The Judges decided that the right of private defense of property which is set out in section 97 of the Indian Penal Code is, as that section itself provides, subject to the provisions of section 99 of the Code. The type of injury caused by the trap laid by the accused cannot be brought within the scope of section 99, nor of course of section 103 of the Code, and when it comes to a trespasser, a trespasser is not an outlaw, a Caput lupine. The mere fact that the person entering a land is a trespasser does not entitle the owner or occupier to inflict on him personal injury by direct violence and the same principle would govern the infliction of injury by indirectly doing something on the land the effect of which he must know was likely to cause serious injury to the trespasser.  It is, no doubt true that the trespasser enters the property at his own risk and the occupier owes no duty to take any reasonable care for his protection, but at the same time, the occupier is not entitled to do willfully acts such as set a trap or set a naked live wire with the deliberate intention of causing harm to trespassers or in reckless disregard of the presence of the trespassers.

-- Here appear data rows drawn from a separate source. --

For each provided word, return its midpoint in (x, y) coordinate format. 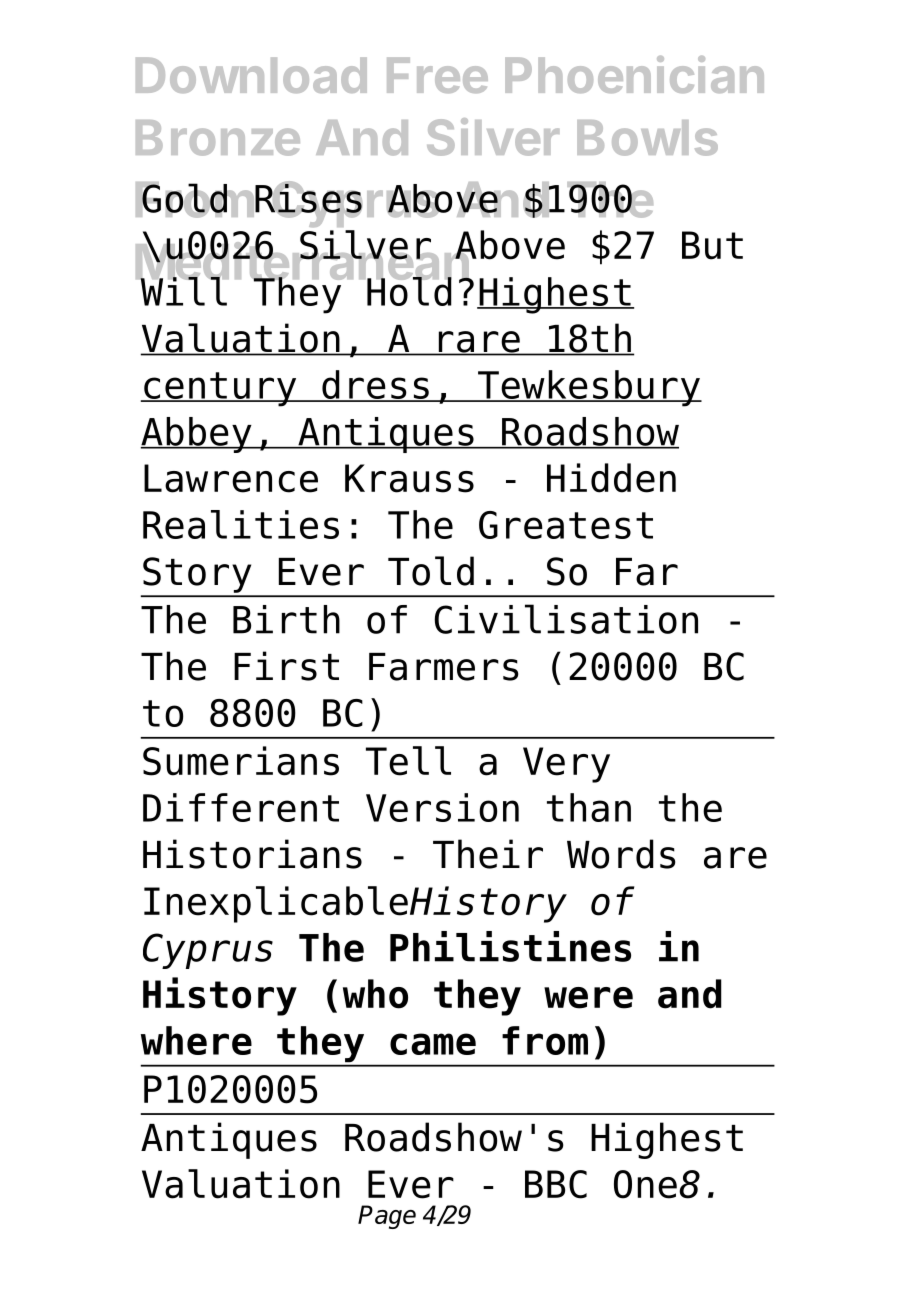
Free (437, 75)
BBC (556, 1184)
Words (621, 854)
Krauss (409, 478)
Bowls (647, 138)
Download (251, 75)
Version (442, 807)
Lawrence (231, 478)
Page (387, 1217)
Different (241, 807)
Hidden (611, 478)
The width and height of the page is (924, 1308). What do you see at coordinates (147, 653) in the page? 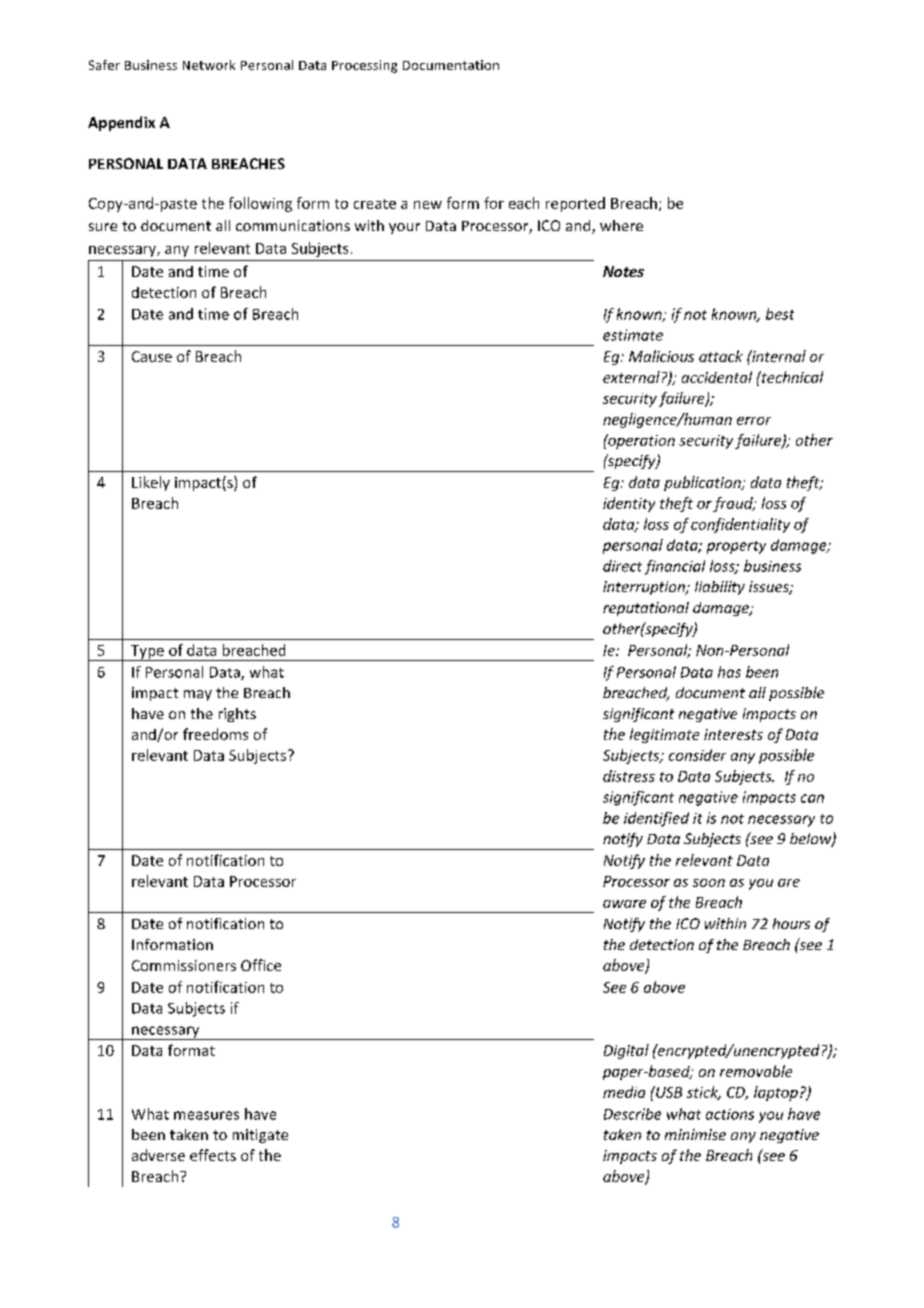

The position as to the obligation of occupiers towards trespassers has been neatly summarized by the Law Reform Committee of the United Kingdom in the following words:

“The trespasser enters entirely at his own risk, but the occupier must not set traps designed to do him bodily harm or to do any act calculated to do bodily harm to the trespasser whom he knows to be or who to his knowledge is likely to be on his premises. For example, he must not set man-traps or spring guns”. 

On these grounds the appeal stands dismissed.